The amount of the supersaturation maintaining agent is 4-{[(1R, 2s, 3S, 5s, 7s) -5-hydroxy-2-adamantyl] amino} -1H-pyrrolo [2,3-b] pyridine-5-carboxamide. Or the controlled release pharmaceutical composition as described in any one of Claim 1 to 4 which is 10 to 200 weight% with respect to the weight of the pharmaceutically acceptable salt.
6. The controlled-release pharmaceutical composition according to any one of claims 1 to 5, wherein the controlled-release base is a substance having a viscosity average molecular weight of 2 million or more or a viscosity of 1% aqueous solution at 25 ° C of 1000 cps or more.
The controlled-release pharmaceutical composition according to any one of claims 1 to 6, further comprising a hydrophilic base.

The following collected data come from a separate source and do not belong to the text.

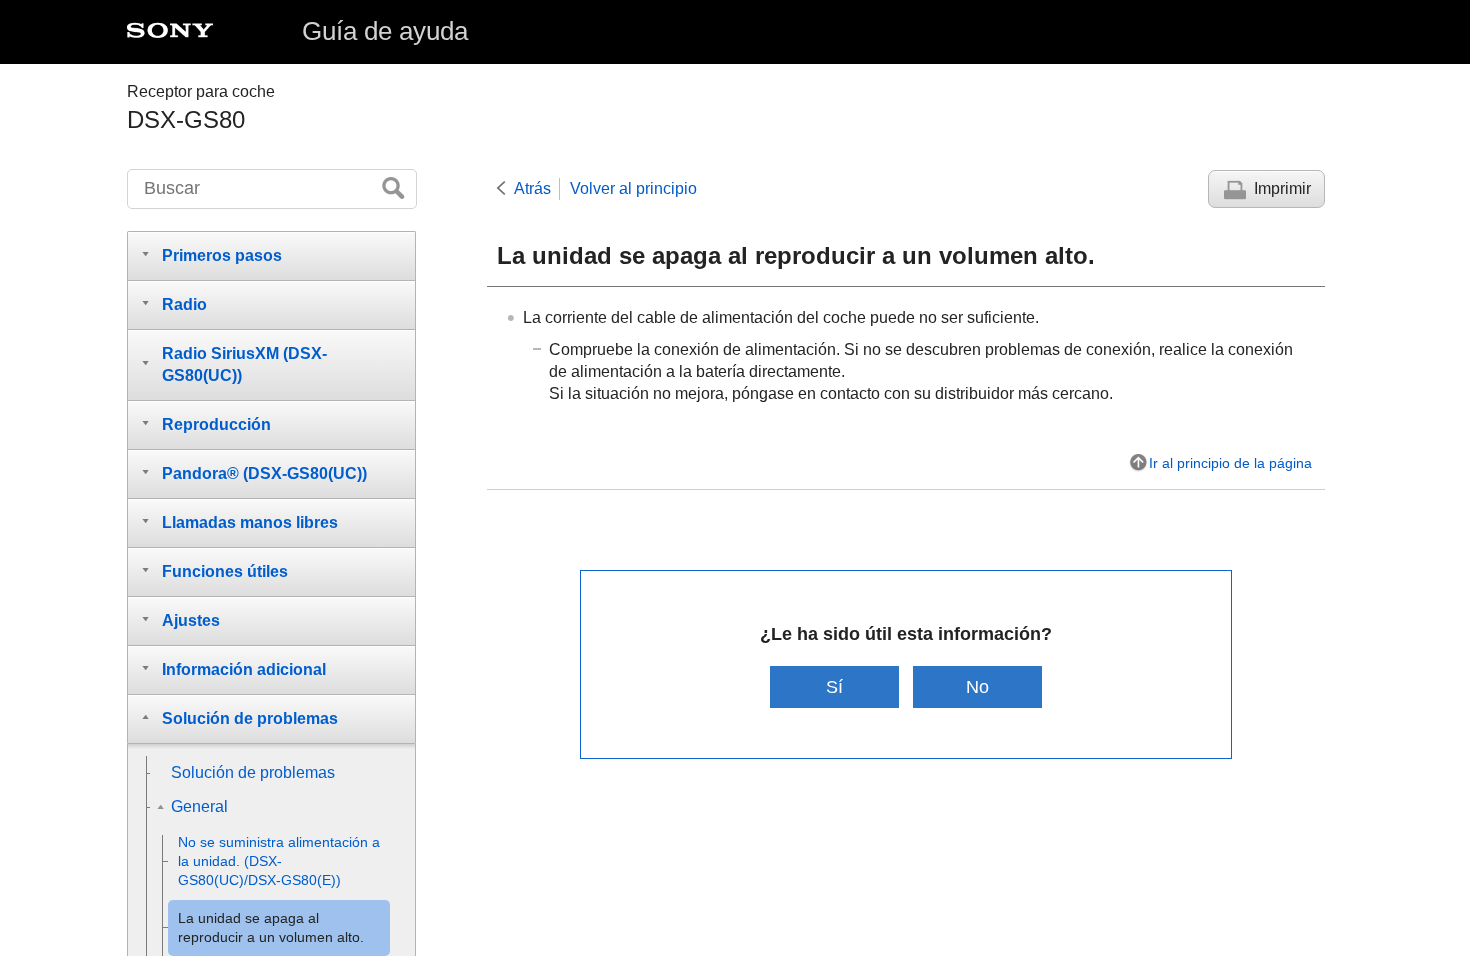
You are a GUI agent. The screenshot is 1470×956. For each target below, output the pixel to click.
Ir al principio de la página (1230, 463)
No (977, 686)
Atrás (532, 188)
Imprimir (1282, 188)
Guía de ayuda (385, 31)
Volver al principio (633, 188)
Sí (834, 686)
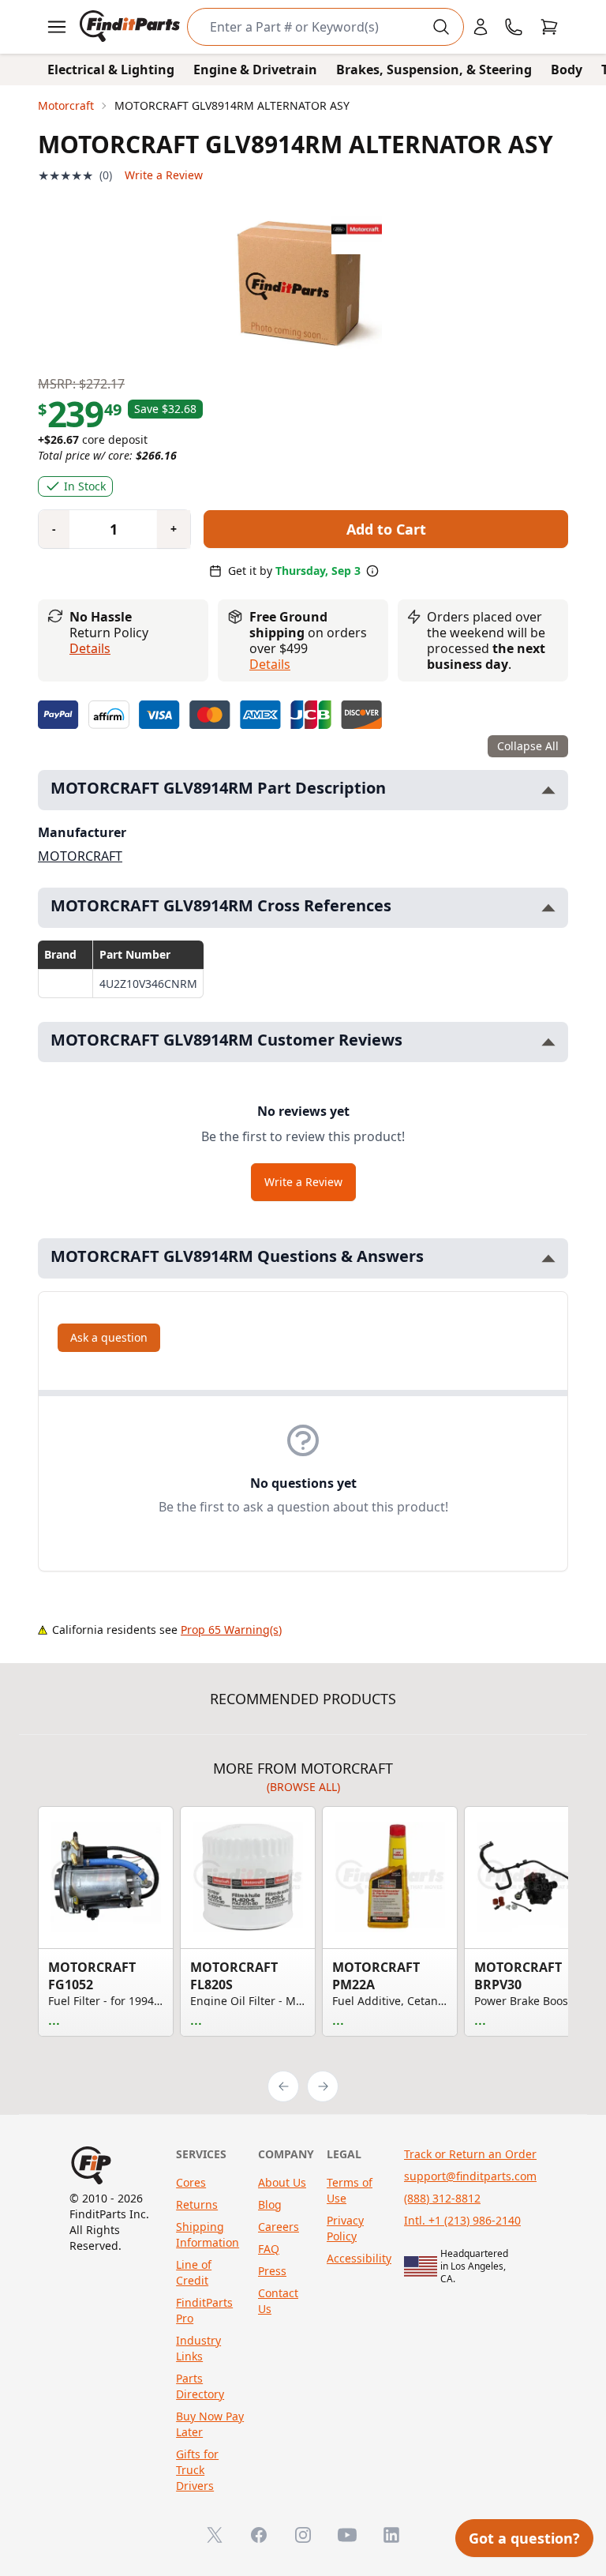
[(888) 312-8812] (513, 27)
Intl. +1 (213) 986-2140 (462, 2220)
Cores (191, 2182)
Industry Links (198, 2348)
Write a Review (164, 174)
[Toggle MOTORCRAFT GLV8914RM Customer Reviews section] (548, 1042)
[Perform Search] (441, 26)
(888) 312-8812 (442, 2198)
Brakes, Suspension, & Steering (434, 69)
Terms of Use (349, 2190)
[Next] (323, 2086)
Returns (197, 2204)
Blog (270, 2204)
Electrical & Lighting (110, 69)
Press (272, 2270)
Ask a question (109, 1337)
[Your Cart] (549, 27)
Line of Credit (193, 2272)
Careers (278, 2226)
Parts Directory (200, 2386)
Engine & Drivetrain (255, 69)
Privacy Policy (345, 2228)
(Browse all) (303, 1786)
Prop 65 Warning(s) (231, 1629)
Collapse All (528, 745)
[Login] (480, 27)
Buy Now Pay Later (210, 2424)
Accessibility (359, 2258)
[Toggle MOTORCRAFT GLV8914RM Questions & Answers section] (548, 1258)
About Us (282, 2182)
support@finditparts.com (470, 2176)
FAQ (268, 2248)
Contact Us (278, 2300)
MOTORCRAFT (80, 856)
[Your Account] (480, 27)
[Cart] (549, 27)
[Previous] (283, 2086)
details (269, 664)
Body (566, 69)
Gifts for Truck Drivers (197, 2469)
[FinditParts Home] (131, 27)
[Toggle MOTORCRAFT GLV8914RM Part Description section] (548, 790)
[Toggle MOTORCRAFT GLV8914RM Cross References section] (548, 907)
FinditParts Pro (204, 2310)
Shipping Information (207, 2234)
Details (89, 648)
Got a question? (524, 2538)
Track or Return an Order (470, 2153)
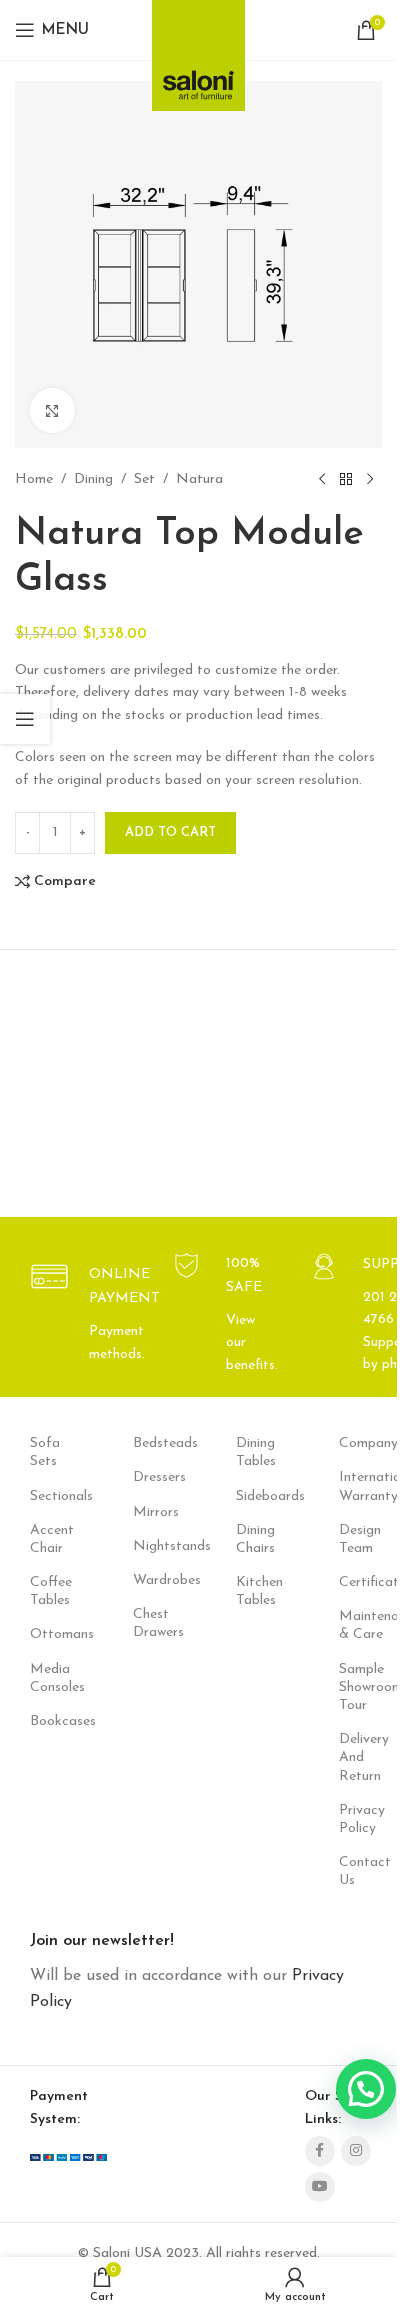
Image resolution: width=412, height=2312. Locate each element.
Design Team (360, 1539)
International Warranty (360, 1486)
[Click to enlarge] (52, 410)
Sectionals (51, 1496)
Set (144, 479)
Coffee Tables (51, 1591)
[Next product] (370, 480)
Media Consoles (51, 1678)
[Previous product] (322, 480)
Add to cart (170, 832)
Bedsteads (154, 1443)
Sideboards (257, 1496)
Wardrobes (154, 1580)
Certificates (360, 1582)
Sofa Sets (45, 1452)
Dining (93, 479)
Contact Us (360, 1871)
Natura (199, 479)
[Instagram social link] (356, 2151)
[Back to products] (346, 480)
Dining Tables (256, 1452)
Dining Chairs (255, 1539)
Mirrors (154, 1512)
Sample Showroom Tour (360, 1687)
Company (360, 1443)
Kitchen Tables (257, 1591)
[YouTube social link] (320, 2187)
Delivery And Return (360, 1757)
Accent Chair (51, 1539)
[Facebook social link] (320, 2151)
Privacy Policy (360, 1819)
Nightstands (154, 1546)
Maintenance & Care (360, 1625)
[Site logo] (198, 49)
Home (34, 479)
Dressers (154, 1477)
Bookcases (51, 1721)
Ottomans (51, 1634)
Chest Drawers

8. The controlled release pharmaceutical composition according to claim 7, wherein the hydrophilic base has an amount of water required to dissolve 1 g of the base at 5 ± 5 ° C. at 5 ± 5 ° C.
4-{[((1R, 2s, 3S, 5s, 7s) -5-hydroxy-2-adamantyl] amino} -1H-pyrrolo [2,3- when the dissolution test was performed with a pH 6.8 phosphate buffer. b] The controlled-release pharmaceutical composition according to any one of claims 1 to 8, wherein the concentration of pyridine-5-carboxamide is 8.6 μg / mL or more.